A three-story apartment house and a one-story dwelling in Little Hell in September 1902.

Taylor Street has popularly been known as Chicago's "Little Italy," but several other areas in Chicago have had significant Italian populations. Inner-city enclaves along Taylor Street, Roseland on the Southwest Side and Little Sicily on the Near North Side, as well as enclaves beyond the city limits, such as those in Highwood and Melrose Park, all flourished.
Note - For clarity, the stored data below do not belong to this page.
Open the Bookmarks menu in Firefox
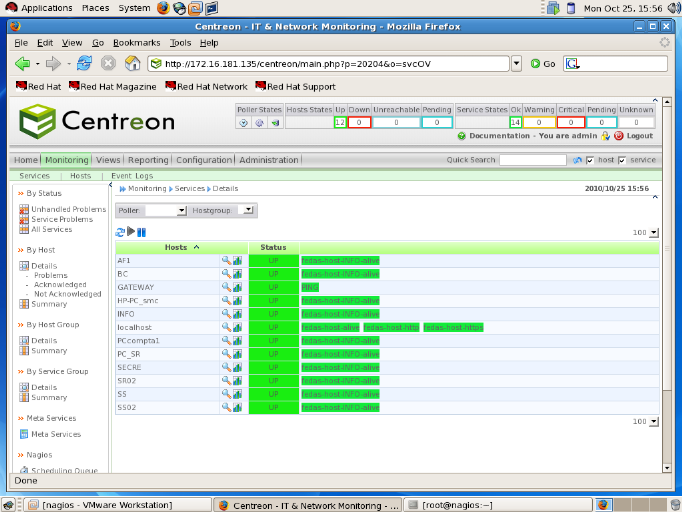 pyautogui.click(x=135, y=43)
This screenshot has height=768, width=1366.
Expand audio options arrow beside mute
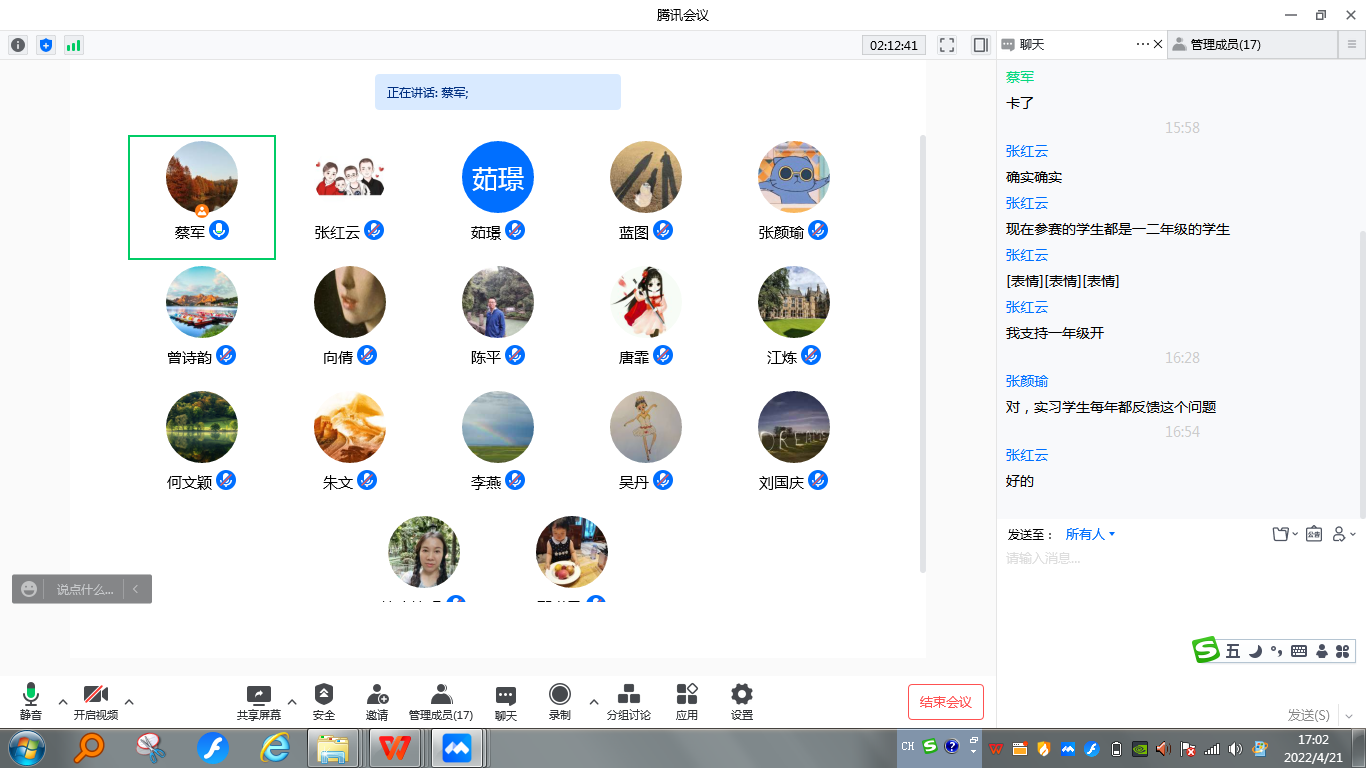63,701
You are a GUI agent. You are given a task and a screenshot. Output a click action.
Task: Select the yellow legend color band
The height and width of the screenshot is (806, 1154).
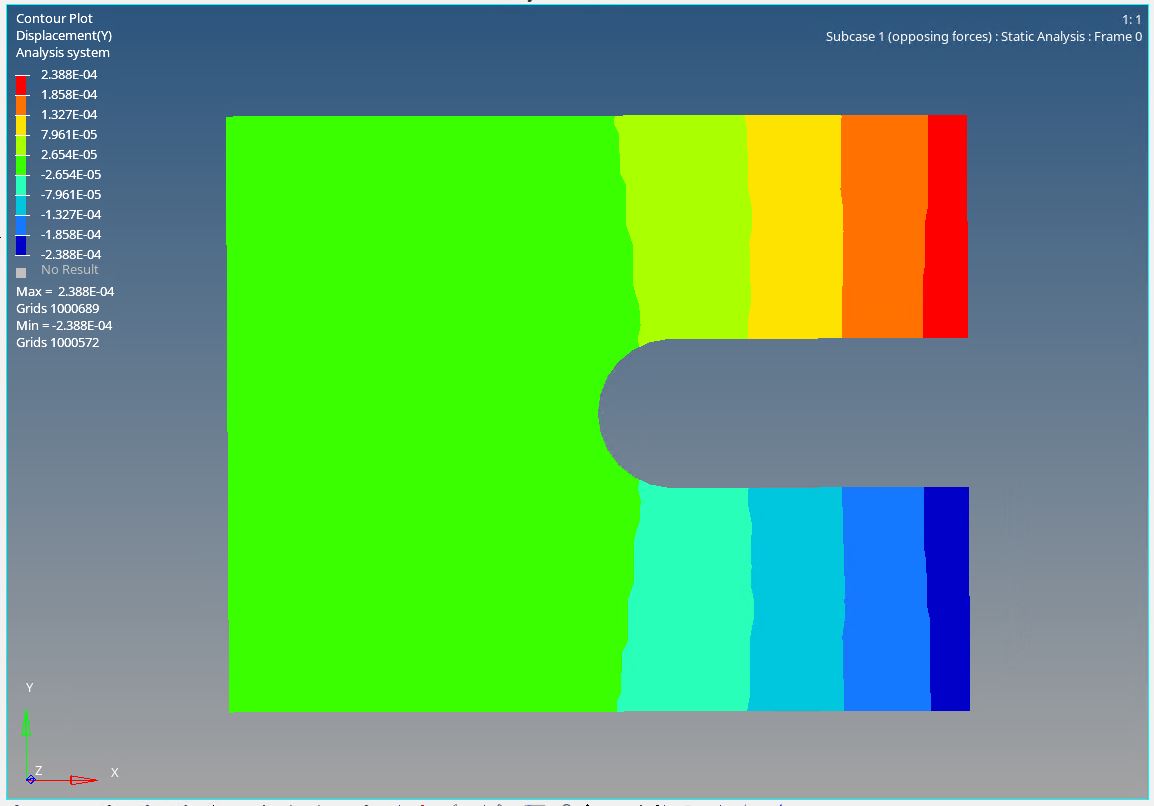tap(22, 125)
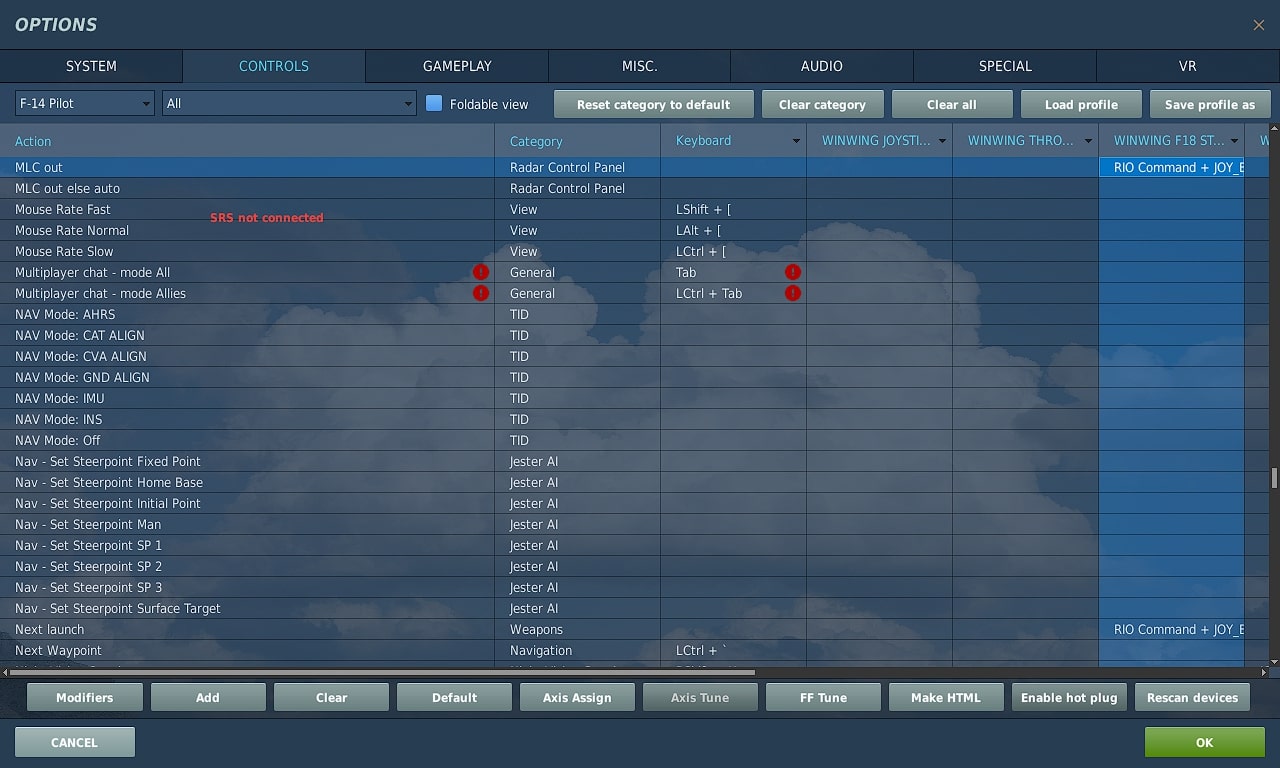Open the AUDIO tab
1280x768 pixels.
821,66
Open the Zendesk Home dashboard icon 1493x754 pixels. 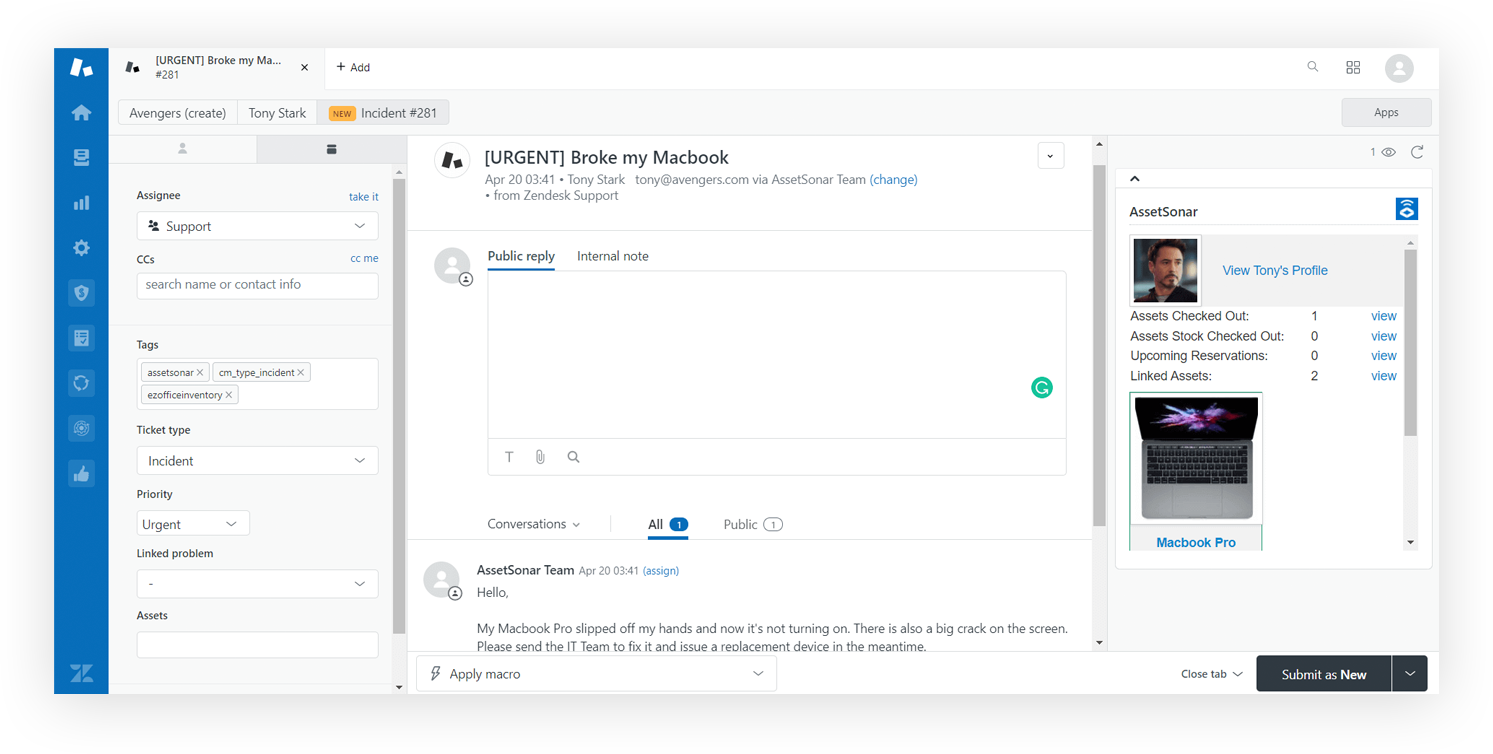point(81,111)
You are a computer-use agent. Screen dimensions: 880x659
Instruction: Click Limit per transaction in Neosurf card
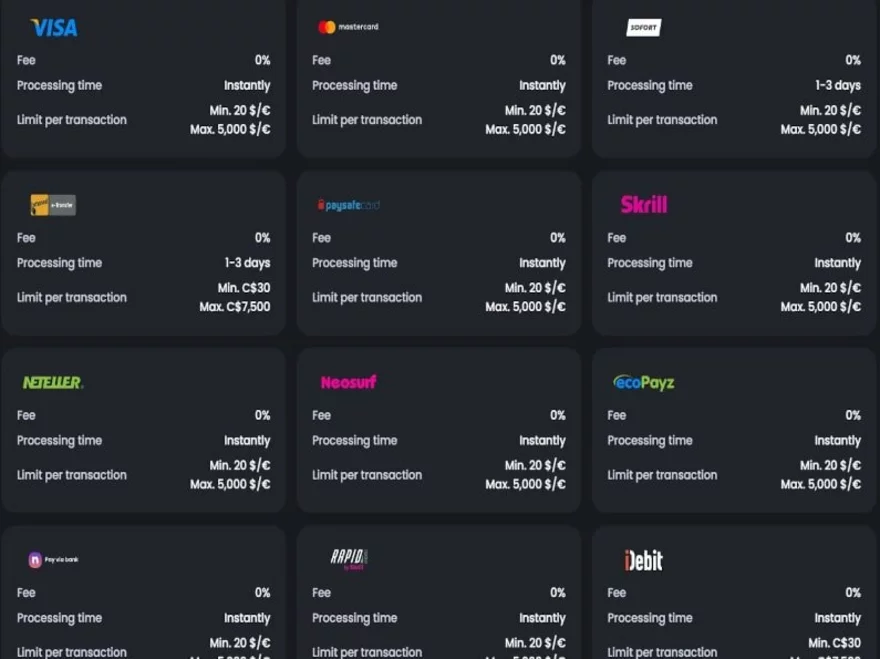pyautogui.click(x=366, y=475)
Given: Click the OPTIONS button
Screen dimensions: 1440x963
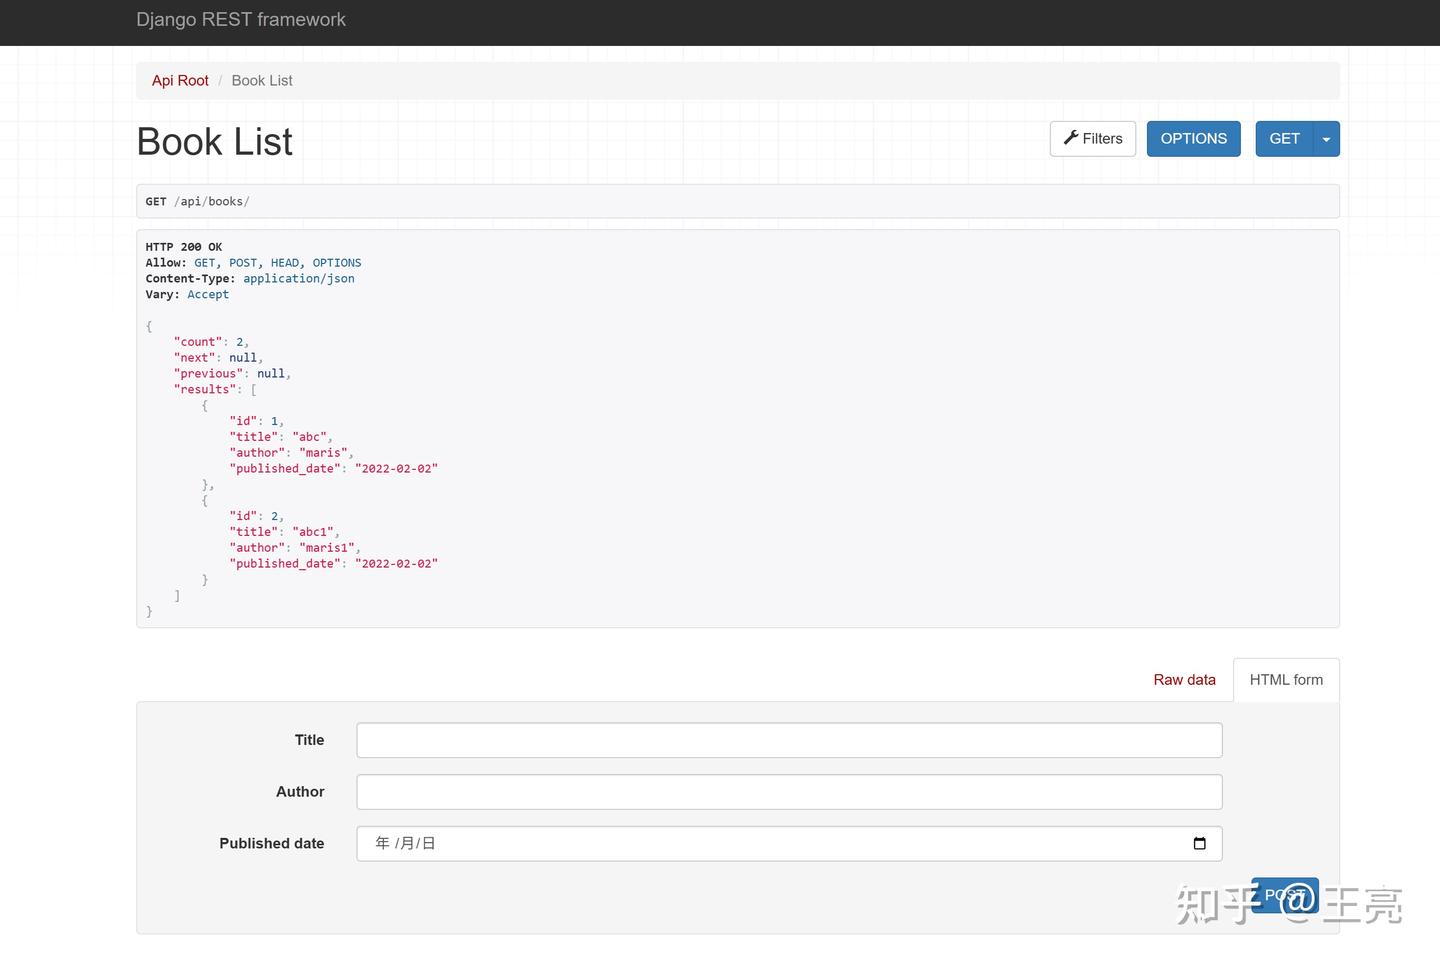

===Little Sicily or "Little Hell"===
In the 22nd Ward on the city's Near North Side, a Sicilian enclave known alternately as "Little Sicily" and "Little Hell" was established in an area formerly populated by Scandinavians. It was considered the most colorful Italian neighborhood, and was home to 20,000 Italians by 1920. The neighborhood no longer exists due to the construction of the Cabrini–Green public housing projects on the site during and after World War II. By the mid 1960s, crime and social problems resulting from the housing projects caused many of the earlier residents to leave.

===Grand Avenue===

An Italian enclave exists along Grand Avenue to Chicago Avenue between Aberdeen Street and Washtenaw Avenue. As noted by Maureen Jenkins, Staff Reporter for Chicago Sun Times: "You're still likely to hear folks speaking dialects from Sicily and the coastal city of Bari, which stands on the "heel" side of the Italian boot in the Puglia region. In fact, this sliver of Grand—with its private men's clubs and markets where sausage still is made by hand—feels way more "Little Italy" than current-day Taylor Street".

===Heart of Italy===

On the city's Lower West Side, a community centered on 24th and Oakley called the "Heart of Italy" or "Little Tuscany" is composed mostly of Northern Italian immigrants. While Taylor Street goes by the popular Little Italy moniker, that designation once belonged to a stretch of decades-old ristoranti on the 2400 block of South Oakley, an area now known as Heart of Italy.

===North Harlem Avenue===
Perhaps the largest concentration of Italian businesses and residents in present-day Chicago is located along Harlem Avenue on the Northwest Side and neighboring Elmwood Park.

===Bridgeport===

The area from the river to the Dan Ryan, 26th to 39th (excluding the Wentworth Gardens housing project) has a large Italian population, specifically in the eastern portion near Armour Square Park. Located on Shield Ave in the Old Italian American Club, founded by Angelo La Pietra in the early 1980s. The neighborhood is home to several Italian churches, bakeries and restaurants.

==In fiction==
The 1980 novel Paper Fish by Antoinette "Tina" De Rosa takes place in Little Italy.